### [STATED EXERCISE]
Rewrite the records from their start through the line containing "pyautogui.click(x=151, y=817)", replacing "readout" with "label" and leaving everything else unchanged. Omit the pictures from your answer.

*** DATA FOR THIS EXERCISE ***

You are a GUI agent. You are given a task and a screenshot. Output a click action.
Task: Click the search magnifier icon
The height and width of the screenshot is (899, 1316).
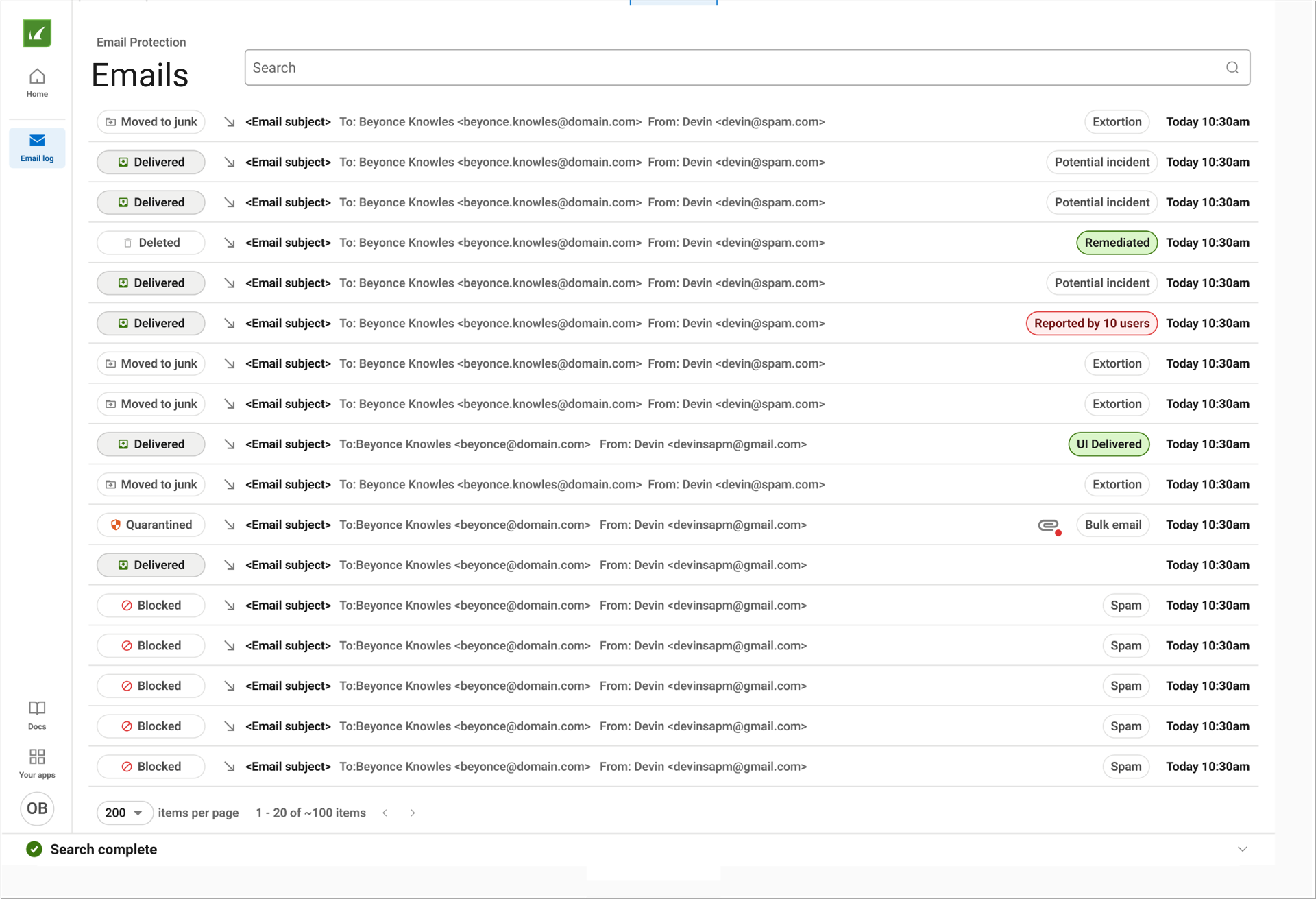coord(1232,68)
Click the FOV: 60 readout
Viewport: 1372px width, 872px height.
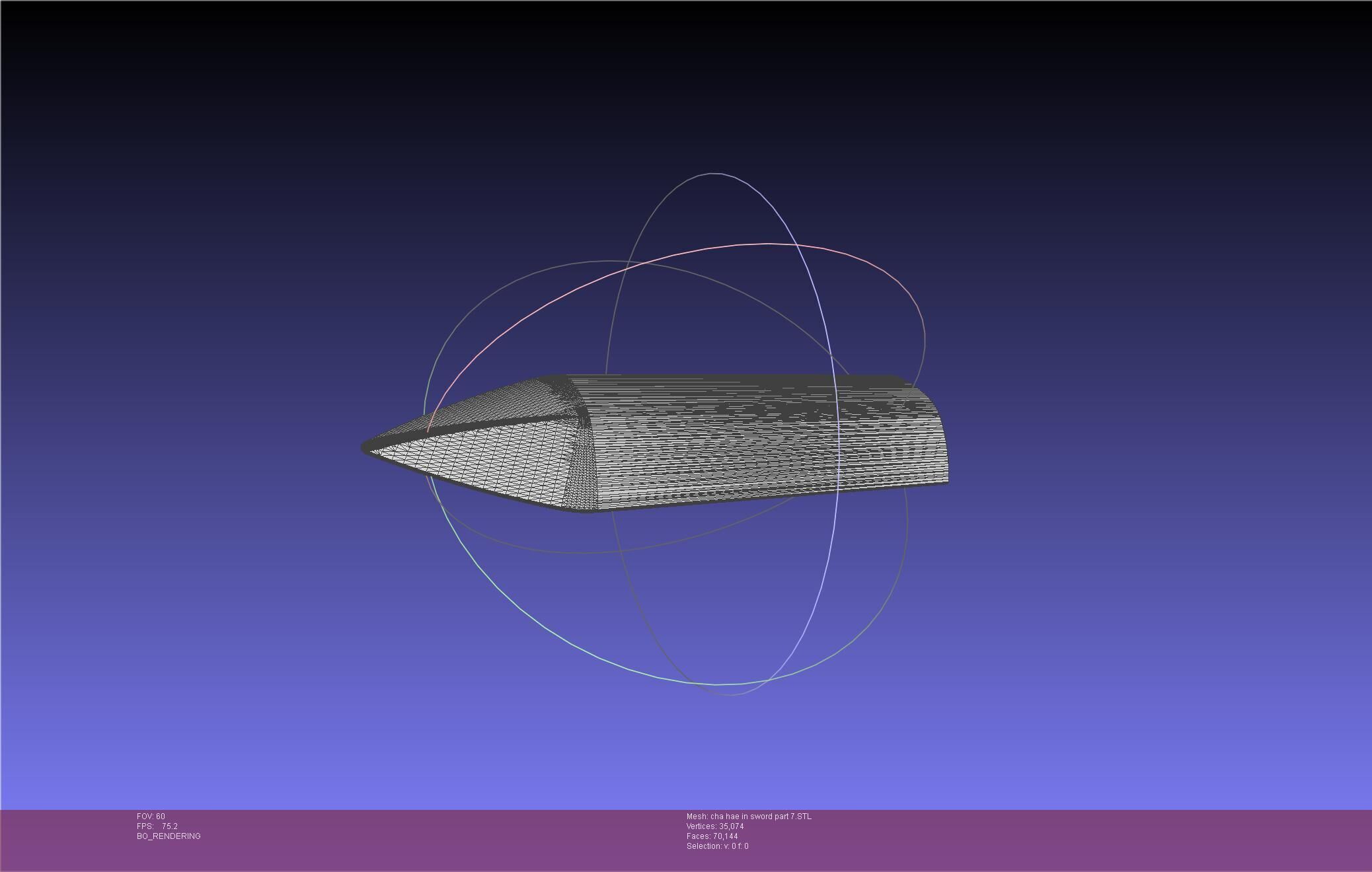pyautogui.click(x=151, y=817)
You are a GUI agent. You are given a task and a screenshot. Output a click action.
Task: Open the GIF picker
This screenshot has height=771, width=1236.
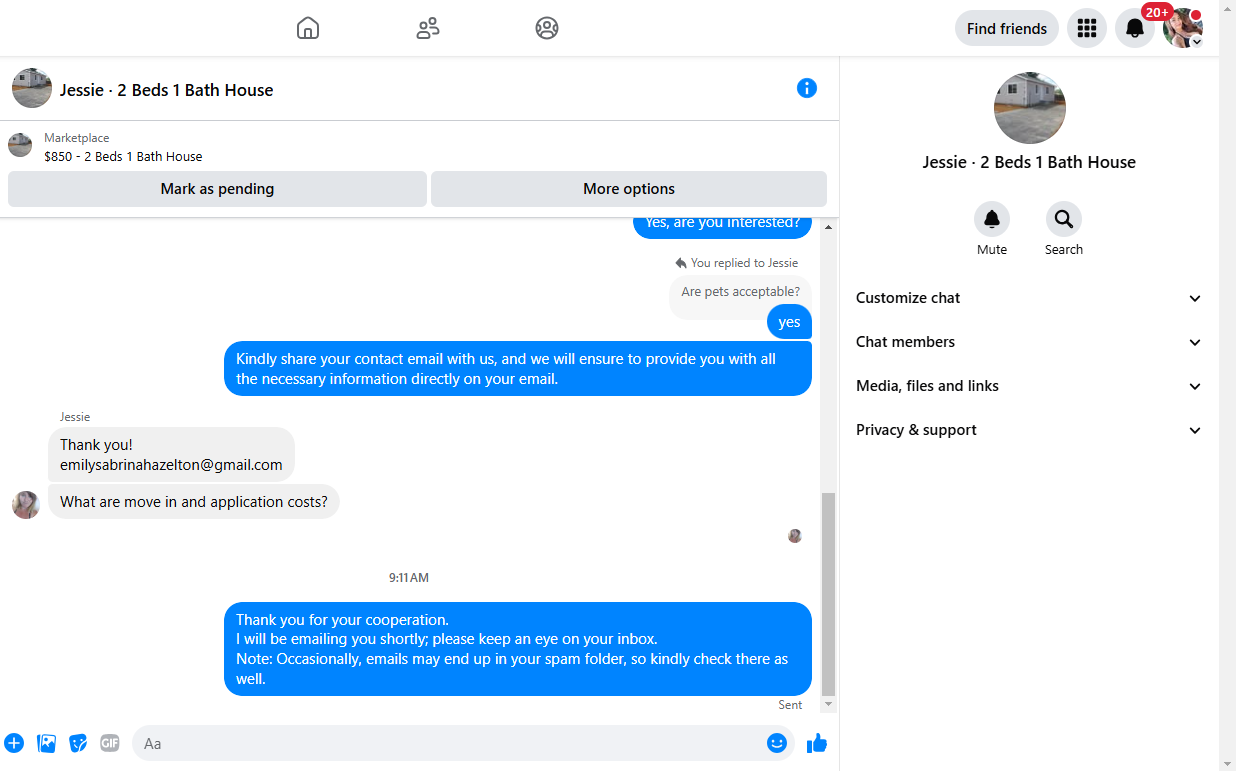(x=110, y=743)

***

### [ANSWER TO THIS TASK]
You are a GUI agent. You are given a task and a screenshot. Output a click action.
Task: Click the search magnifier icon
The height and width of the screenshot is (899, 1316).
coord(1232,68)
Click the FOV: 60 label
Viewport: 1372px width, 872px height.
pyautogui.click(x=151, y=817)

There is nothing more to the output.